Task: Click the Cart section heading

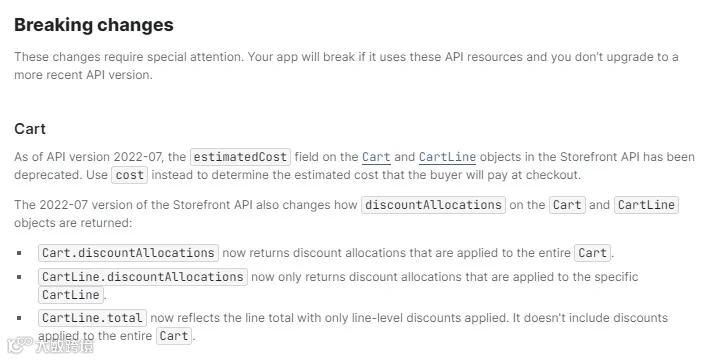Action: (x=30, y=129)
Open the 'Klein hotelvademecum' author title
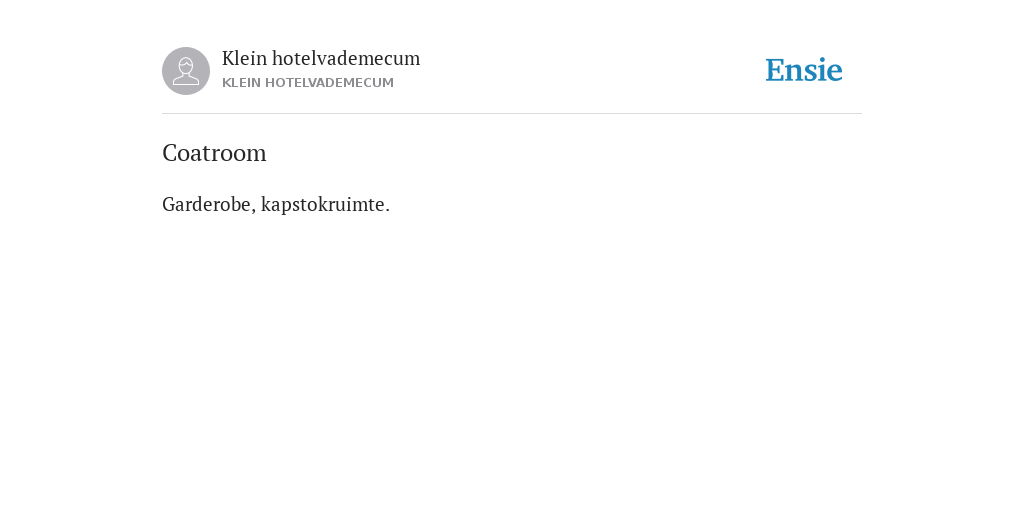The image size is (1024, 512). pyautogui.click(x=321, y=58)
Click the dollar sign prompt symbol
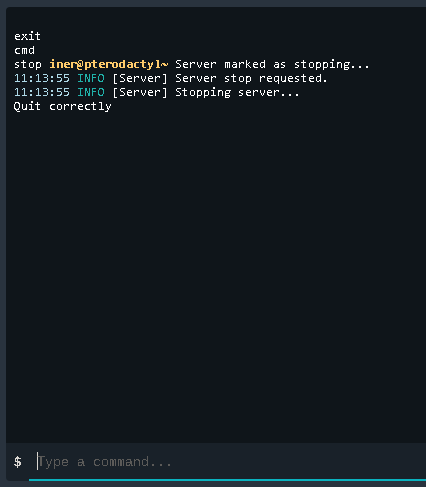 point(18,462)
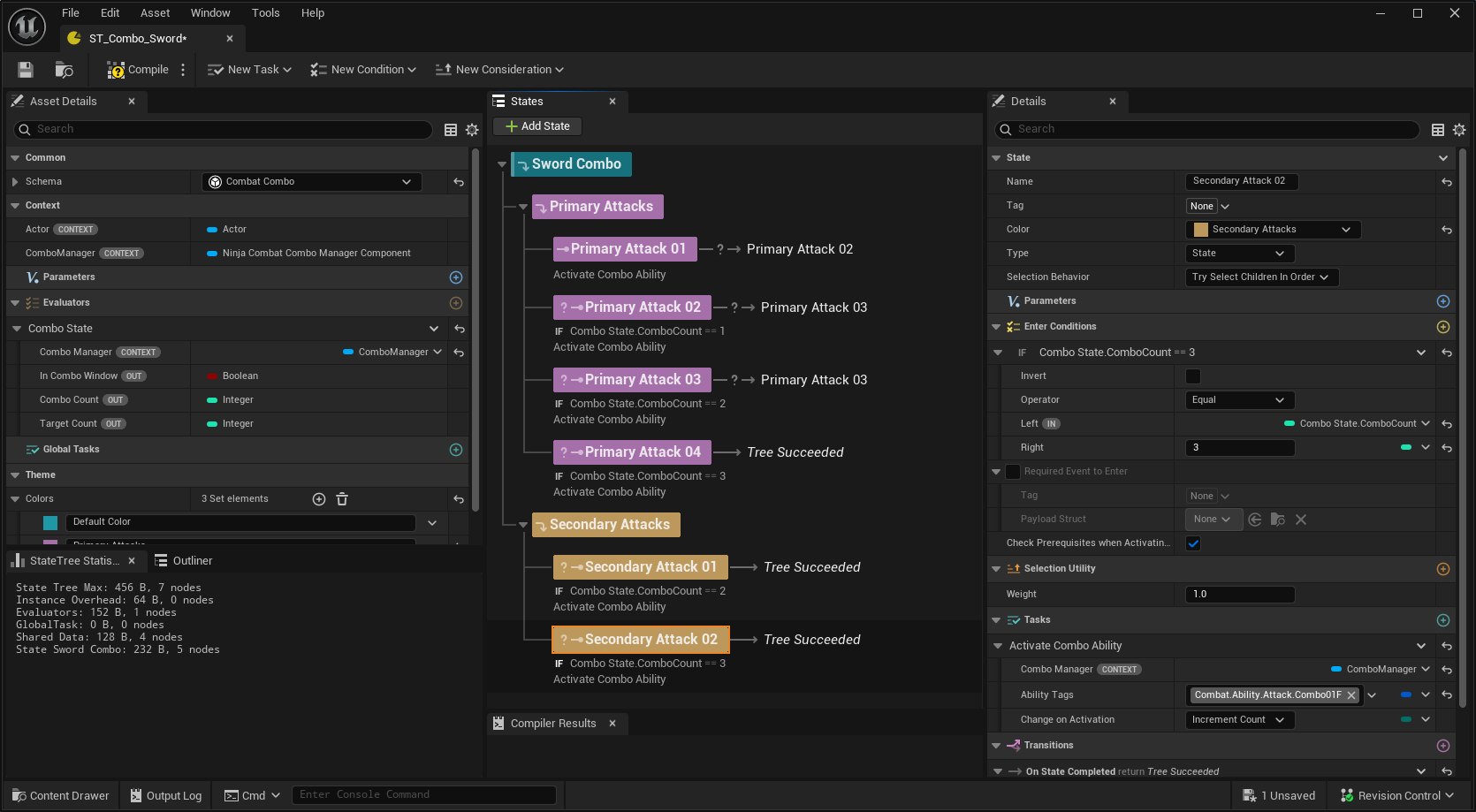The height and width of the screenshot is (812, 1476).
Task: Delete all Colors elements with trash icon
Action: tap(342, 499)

:::::

TASK TO COMPLETE:
Word-for-word output of the material above is needed, with the pictures left out.

TASK OUTPUT:
Task: Click the Cart section heading

Action: (x=30, y=129)
Open the 'Klein hotelvademecum' author title
The image size is (1024, 512). pyautogui.click(x=321, y=58)
Click the dollar sign prompt symbol
 point(18,462)
The height and width of the screenshot is (812, 1476).
Task: Delete all Colors elements with trash icon
Action: tap(342, 499)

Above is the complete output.